Çelik, avukatı Murat Üstündağ tarafından paylaşılan savunmasında, Bayırbucak Türkmenleri ile Suriye'deki 2 tümenin komutanlığını yaptığını ve Türkiye'ye yaralı askerlerin tedavisi için geldiğini belirtti.
Güvenlik kuvvetlerinin araçta bulduğu silahların yaralılara ait olduğunu öne süren Çelik, silahların iade edilmesi gerektiğini savundu.
Türkiye'de silahla korunma ihtiyacı duymadığını belirten Çelik, Türkmen dağlarının sürekli saldırı altında olması nedeniyle silahla dolaşmanın bir zorunluluk olduğunu ifade etti.
Çelik, savunmasında, düşürülen Rus uçağının pilotunun öldürülmesi olayına da değindi.
'ATEŞ EDİLMEMESİ EMRİ VERDİM'
Rus pilotu emri altındakilerin öldürdüğünü söyleyen Çelik, şunları kaydetti:
"Sosyal medyada yayınlanan ilk görüntülerde, paraşütün görüldüğü anda ateş edilmemesi emrini verdiğim, ateş edilirken emri bağırarak defalarca tekrarladığım, teslim alınmasını emrettiğim, yakınımdakilerin de emrimi bağırarak tekrar etmeye çalıştıkları bellidir. Uçak, bombalarını boşalttıktan sonra Türkiye üzerinden dönüş yaparken vurulmuştur. Bombalardan korunmak için araziye dağılan insanlar, yaralılarla ilgilenmeye çalışırken uçak vurulmuştur. Bombaların düştüğü bir enkazdan ölü ve yaralıların çıkartılmasına çabaladığımız bir anda uçağın vurulduğu ve pilotun atladığı fark edilmiştir."

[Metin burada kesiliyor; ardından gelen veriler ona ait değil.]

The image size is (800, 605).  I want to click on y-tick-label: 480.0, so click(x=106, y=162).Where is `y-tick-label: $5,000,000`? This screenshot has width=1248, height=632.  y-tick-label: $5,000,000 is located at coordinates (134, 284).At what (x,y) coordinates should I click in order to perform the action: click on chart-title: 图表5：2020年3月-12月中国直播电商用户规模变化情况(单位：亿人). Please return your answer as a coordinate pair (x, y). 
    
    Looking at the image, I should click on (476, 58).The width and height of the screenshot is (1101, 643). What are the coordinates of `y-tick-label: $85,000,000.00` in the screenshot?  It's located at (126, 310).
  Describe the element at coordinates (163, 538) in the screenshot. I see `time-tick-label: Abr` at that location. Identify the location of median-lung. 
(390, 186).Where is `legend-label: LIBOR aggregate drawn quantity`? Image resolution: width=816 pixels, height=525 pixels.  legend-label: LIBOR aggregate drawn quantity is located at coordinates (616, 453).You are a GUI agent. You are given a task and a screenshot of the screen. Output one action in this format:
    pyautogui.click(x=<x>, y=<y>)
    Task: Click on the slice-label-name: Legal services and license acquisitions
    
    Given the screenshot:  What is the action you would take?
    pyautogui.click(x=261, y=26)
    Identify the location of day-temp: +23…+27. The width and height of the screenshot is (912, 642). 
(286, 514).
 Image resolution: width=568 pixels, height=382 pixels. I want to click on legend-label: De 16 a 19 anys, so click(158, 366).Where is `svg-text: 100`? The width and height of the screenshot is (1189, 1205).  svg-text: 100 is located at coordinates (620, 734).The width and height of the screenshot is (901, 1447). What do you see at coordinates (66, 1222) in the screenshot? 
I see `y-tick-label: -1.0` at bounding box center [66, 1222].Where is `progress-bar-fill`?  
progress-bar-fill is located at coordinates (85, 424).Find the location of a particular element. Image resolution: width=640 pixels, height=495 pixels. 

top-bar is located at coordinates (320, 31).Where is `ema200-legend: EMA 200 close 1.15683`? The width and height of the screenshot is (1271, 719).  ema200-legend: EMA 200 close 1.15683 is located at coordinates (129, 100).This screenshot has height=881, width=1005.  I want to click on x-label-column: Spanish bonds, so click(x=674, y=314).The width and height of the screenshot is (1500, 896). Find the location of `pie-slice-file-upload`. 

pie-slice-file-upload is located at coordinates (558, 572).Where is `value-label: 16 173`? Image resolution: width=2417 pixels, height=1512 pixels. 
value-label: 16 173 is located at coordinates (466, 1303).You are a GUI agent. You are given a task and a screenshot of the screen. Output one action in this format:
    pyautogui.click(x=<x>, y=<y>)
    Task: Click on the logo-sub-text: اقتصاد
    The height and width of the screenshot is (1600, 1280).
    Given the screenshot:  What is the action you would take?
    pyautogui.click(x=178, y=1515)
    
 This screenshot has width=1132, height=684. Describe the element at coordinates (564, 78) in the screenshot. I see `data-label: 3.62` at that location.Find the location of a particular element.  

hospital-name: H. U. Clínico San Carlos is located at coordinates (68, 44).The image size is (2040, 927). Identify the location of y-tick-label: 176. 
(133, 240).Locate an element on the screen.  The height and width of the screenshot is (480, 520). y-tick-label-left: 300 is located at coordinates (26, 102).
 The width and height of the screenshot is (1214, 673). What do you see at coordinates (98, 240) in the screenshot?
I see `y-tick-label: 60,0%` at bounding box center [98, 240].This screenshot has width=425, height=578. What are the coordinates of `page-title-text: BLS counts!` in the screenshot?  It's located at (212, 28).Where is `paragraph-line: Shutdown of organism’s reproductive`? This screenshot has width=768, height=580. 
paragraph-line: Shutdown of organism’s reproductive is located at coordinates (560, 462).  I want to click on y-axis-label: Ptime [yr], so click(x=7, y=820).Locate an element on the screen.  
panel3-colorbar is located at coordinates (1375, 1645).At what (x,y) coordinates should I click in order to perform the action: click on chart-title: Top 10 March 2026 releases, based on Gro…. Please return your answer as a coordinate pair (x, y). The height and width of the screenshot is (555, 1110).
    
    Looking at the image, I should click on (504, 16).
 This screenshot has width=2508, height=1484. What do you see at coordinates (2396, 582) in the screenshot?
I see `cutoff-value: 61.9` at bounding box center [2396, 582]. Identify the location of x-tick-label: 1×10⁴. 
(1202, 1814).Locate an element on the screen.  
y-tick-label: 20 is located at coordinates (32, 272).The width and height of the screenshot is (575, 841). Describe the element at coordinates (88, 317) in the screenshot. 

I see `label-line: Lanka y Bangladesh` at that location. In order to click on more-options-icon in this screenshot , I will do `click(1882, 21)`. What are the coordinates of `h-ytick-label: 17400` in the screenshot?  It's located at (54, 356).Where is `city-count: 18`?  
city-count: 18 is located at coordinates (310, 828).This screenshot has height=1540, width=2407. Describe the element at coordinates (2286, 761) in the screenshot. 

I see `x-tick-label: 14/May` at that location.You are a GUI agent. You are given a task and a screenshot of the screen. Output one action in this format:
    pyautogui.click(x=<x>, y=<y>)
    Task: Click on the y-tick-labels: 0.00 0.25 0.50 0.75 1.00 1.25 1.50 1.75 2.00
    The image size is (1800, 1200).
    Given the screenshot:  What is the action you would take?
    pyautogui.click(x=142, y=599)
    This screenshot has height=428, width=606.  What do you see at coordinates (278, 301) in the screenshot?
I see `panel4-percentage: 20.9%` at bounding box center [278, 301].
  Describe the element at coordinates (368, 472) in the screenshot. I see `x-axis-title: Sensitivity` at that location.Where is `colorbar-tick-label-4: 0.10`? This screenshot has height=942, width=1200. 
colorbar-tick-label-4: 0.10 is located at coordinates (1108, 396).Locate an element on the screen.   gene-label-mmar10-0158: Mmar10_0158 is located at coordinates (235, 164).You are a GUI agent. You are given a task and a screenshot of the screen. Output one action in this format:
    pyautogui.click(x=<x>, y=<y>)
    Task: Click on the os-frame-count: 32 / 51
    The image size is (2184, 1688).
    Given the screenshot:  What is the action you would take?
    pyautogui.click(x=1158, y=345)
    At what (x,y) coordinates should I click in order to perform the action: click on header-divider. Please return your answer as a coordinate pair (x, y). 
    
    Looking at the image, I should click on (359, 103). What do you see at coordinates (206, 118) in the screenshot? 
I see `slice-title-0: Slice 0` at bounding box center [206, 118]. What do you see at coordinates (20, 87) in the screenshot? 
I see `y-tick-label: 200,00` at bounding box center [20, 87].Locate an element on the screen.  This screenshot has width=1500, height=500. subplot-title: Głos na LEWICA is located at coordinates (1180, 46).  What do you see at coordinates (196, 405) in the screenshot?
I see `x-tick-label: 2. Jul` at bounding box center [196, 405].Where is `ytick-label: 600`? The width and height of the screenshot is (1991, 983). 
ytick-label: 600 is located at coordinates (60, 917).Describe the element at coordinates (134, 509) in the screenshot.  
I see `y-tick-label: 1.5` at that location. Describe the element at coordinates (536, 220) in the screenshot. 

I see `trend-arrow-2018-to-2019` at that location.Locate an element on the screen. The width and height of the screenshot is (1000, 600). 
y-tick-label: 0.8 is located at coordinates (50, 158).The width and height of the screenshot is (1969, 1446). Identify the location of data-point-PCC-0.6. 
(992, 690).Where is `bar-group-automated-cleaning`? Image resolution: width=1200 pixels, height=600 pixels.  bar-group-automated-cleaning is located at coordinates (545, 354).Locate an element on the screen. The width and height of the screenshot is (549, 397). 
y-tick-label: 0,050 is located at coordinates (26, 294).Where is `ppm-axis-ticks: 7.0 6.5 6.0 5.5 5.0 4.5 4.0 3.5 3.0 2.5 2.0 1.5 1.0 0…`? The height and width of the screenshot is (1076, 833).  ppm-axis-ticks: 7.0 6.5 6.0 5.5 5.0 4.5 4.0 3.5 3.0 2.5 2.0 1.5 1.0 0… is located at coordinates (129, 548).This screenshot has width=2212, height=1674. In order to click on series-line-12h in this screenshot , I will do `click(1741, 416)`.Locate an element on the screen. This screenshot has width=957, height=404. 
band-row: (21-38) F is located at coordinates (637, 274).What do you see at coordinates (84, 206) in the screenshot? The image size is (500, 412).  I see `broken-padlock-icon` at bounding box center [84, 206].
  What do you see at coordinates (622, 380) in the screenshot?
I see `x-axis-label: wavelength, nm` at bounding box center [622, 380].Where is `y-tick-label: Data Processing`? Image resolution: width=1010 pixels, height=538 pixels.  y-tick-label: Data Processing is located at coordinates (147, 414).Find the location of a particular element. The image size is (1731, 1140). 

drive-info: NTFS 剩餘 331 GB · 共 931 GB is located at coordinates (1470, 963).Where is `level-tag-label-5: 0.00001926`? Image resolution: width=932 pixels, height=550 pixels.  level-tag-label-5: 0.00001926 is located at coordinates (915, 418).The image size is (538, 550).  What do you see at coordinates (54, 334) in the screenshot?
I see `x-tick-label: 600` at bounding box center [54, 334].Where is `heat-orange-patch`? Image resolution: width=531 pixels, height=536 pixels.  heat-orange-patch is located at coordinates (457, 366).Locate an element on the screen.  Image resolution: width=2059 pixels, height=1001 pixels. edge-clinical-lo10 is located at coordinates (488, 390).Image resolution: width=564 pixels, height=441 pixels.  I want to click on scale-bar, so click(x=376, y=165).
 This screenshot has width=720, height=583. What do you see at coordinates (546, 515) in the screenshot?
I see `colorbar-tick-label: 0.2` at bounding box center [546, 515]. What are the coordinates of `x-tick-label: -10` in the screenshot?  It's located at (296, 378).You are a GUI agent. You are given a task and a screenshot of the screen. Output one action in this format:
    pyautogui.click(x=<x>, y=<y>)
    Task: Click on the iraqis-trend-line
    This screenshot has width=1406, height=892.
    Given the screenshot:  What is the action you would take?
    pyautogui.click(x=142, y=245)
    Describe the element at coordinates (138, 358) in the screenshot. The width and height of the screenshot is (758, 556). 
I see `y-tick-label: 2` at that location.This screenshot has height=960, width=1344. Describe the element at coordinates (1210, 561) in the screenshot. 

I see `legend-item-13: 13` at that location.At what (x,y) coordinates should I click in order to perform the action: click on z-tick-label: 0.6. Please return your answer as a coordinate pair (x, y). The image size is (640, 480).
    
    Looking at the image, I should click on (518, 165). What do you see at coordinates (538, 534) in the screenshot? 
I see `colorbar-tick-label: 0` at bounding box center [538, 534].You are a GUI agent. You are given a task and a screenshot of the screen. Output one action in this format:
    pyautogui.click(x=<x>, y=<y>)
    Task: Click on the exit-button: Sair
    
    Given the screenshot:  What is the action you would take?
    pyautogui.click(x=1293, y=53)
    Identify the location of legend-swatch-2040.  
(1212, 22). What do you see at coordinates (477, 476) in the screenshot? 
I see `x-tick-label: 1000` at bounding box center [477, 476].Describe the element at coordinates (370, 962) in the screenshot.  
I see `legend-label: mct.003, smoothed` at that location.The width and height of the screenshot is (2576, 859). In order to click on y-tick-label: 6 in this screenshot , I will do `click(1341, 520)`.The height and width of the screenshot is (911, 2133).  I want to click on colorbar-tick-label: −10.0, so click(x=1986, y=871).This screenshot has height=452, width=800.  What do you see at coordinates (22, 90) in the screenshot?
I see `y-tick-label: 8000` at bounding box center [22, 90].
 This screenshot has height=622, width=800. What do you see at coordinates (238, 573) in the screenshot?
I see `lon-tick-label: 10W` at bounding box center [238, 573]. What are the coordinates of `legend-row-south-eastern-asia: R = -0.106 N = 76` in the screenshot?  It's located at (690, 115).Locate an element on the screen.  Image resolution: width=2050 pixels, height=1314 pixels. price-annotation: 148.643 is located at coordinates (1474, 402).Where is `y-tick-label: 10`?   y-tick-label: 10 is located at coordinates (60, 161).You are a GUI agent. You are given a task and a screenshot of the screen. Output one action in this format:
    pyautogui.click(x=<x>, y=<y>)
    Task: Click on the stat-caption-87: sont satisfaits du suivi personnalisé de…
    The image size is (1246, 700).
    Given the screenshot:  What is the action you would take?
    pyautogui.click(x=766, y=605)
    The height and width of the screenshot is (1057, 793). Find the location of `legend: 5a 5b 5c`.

‘SEVE SEVE HER ŞEYİ ANLATIRIM'
Emrin geniş arazide, bombaların patlamasından kısa bir süre sonra, insanların ölü ve yaralılarıyla ilgilenmeye çalıştığı anda verildiğinden yeteri kadar duyurulamadığını savunan Çelik, savunmasına şöyle devam etti:
"Görüntülerde yer alan herkes, eşini, kızını, çocuğunu, mutlaka birkaç yakınını kaybetmiştir. Bu karmaşada emir bu insanlara verilmiştir ancak pilot, komutam altındaki kişilerce vurulduğu için tüm sorumluluk elbette benimdir. Sadece hava destekli saldırılar nedeniyle tümenimin kaybı 675 kişidir. Her ölüme üzüldüğümün bilinmesini isterim. Bırakın beni Rusya'ya çağırmayı, konsolosluk bile çağırsa seve seve her şeyi anlatırım, bütün hesabı veririm. Biz millet olarak da inanç olarak da her kötülüğün bir iyiliğe, iyiye dönüşeceğine inanırız."
'PİLOTLARIN İKİSİNİ DE VURDUK' DEMİŞTİ
Ardından İzmir'in Karabağlar ilçesindeki bir lokantada silahlı kişiler olduğu yönündeki ihbar doğrultusunda üzerlerinde ruhsatsız 3 tabanca, otomobillerinde ise 1 kalaşnikof uzun namlulu silah ele geçirilerek gözaltına alınan 15 zanlının evlerinde yapılan aramalarda da ruhsatsız 3 tabanca, 1 pompalı tüfek ile 2 telsiz ele geçirilmişti.
Gözaltına alınanlar arasında bulunan Rus uçağının düşürülmesinin ardından paraşütle atlayan pilotu öldürdüğü yönündeki basına yansıyan açıklamalarıyla bilinen Alparslan Çelik'in, ‘sahte para' suçundan hakkında kesinleşmiş 2.5 yıl hapis ve 2 bin lira para cezası bulunduğu, zanlının ayrıca ‘hükümlünün kaçmasına yardım' ve ‘dolandırıcılık' suçlarından da Elazığ Emniyet Müdürlüğü'nce arandığı tespit edilmişti.
‘6136 sayılı Ateşli Silahlar Kanununa Muhalefet' suçlamasıyla tutuklanmaları talebiyle 3. Nöbetçi Sulh Ceza Hakimliği'ne sevk edilen zanlılardan Alparslan Çelik, İsmail Demir, Mustafa Develi, Asil Tırnova, Fatih Arnas, Bayram Karaarslan ve Murat Gezer 3 Nisan'da tutuklanmıştı.